Sciascia ha una componente forte – nei saggi e anche nei romanzi – di teismo, o spiritualismo, esoterico. Non alla maniera dei fratelli Piccolo, che si può ridurre a mania senile o esoterica, di cui sorridere con divertimento, come faceva il loro cugino Giuseppe Tomasi, ma nel senso proprio, massonico. Si vede nella propensione a rivoltare la storia, al misterico, al complottistico, e finisce nella magnificazione della mafia – viene sovrapposta alla Sicilia come un macigno una manica di brutti ceffi - e in alcuni riferimenti simbolici. È un laicismo sterile, col culto ridicolo del “com’eravamo”, che è un passato abominevole.

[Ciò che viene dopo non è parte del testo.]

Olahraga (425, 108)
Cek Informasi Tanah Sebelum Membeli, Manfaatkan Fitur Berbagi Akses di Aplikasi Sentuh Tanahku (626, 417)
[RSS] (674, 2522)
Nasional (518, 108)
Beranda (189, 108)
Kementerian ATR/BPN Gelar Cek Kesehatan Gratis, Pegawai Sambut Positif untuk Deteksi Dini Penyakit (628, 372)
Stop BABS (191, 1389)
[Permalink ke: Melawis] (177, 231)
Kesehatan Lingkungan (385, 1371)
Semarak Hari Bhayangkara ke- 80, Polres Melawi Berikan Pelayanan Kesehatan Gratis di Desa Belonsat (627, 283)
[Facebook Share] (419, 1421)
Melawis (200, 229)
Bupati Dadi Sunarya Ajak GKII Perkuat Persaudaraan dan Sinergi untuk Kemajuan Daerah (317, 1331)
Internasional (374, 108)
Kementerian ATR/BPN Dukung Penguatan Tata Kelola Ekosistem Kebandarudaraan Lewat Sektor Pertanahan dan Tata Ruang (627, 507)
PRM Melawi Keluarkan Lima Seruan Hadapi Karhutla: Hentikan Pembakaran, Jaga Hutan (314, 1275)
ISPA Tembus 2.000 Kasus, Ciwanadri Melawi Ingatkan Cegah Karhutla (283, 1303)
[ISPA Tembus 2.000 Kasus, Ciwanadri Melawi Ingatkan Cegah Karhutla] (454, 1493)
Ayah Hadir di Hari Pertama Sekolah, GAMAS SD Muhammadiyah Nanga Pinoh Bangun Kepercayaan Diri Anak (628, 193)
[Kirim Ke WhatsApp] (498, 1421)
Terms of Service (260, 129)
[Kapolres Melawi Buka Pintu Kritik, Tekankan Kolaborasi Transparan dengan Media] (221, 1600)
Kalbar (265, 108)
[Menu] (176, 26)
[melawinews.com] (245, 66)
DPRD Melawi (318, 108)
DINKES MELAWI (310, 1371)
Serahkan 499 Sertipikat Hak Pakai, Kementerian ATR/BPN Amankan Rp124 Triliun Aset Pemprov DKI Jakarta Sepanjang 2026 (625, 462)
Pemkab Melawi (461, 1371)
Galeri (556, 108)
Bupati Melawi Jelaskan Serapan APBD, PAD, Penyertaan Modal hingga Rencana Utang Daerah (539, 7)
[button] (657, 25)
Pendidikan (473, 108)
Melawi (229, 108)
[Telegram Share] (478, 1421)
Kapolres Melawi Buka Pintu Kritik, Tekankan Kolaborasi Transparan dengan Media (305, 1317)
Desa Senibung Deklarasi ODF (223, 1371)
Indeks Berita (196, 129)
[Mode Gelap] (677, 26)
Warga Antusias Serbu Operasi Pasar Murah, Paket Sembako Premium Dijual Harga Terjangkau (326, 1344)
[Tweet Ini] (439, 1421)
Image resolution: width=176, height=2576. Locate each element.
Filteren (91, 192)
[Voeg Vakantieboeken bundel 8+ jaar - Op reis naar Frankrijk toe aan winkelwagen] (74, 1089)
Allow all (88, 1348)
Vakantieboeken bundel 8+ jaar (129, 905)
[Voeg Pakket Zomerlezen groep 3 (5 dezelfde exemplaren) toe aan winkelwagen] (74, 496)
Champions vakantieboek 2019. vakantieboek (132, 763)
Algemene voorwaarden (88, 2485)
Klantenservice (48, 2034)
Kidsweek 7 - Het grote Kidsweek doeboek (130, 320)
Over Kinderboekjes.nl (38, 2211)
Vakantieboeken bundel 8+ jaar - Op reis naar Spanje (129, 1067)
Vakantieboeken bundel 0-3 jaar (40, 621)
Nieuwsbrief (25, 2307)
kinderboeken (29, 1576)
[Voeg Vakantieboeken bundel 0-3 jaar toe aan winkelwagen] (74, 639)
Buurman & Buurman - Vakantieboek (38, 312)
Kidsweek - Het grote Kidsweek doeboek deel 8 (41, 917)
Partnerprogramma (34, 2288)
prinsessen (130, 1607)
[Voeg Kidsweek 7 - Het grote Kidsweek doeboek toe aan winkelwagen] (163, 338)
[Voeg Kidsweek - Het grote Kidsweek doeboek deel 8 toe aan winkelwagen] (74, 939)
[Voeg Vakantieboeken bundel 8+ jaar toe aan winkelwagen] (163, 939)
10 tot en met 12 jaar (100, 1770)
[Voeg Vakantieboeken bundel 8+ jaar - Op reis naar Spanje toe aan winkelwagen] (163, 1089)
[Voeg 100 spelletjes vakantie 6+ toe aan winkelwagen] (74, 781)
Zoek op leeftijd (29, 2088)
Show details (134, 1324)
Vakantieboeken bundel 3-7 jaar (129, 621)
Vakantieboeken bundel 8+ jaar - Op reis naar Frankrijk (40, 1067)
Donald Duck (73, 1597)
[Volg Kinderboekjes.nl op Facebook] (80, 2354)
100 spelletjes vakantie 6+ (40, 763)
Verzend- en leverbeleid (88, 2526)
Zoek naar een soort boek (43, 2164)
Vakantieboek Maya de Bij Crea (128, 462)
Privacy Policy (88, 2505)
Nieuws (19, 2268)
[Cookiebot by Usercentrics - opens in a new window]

Sterile è il laicismo nell’isola perché massonico: la chiave è sempre quel riempirsi la bocca della Riforma, che l’Italia non avrebbe fatto. È uno spiritualismo sterile ai fini pedagogici e democratici: inevitabile sconfina nella misantropia, che oggi denomina società civile, il disprezzo del volgo, e si chiude nel vecchio notabilato, che in regime democratico non è più produttivo. Ci sono in letteratura più Sicilie, quella della prima lirica italiana, quella del popolo di Guastella e Buttitta, quella di Tomasi di Lampedusa, Vittorini, Brancati, Verga e il primo Pirandello, e c’è quest’altra, che per essere “francese” e “rivoluzionaria” è – direbbe Sciascia - ineffettuale.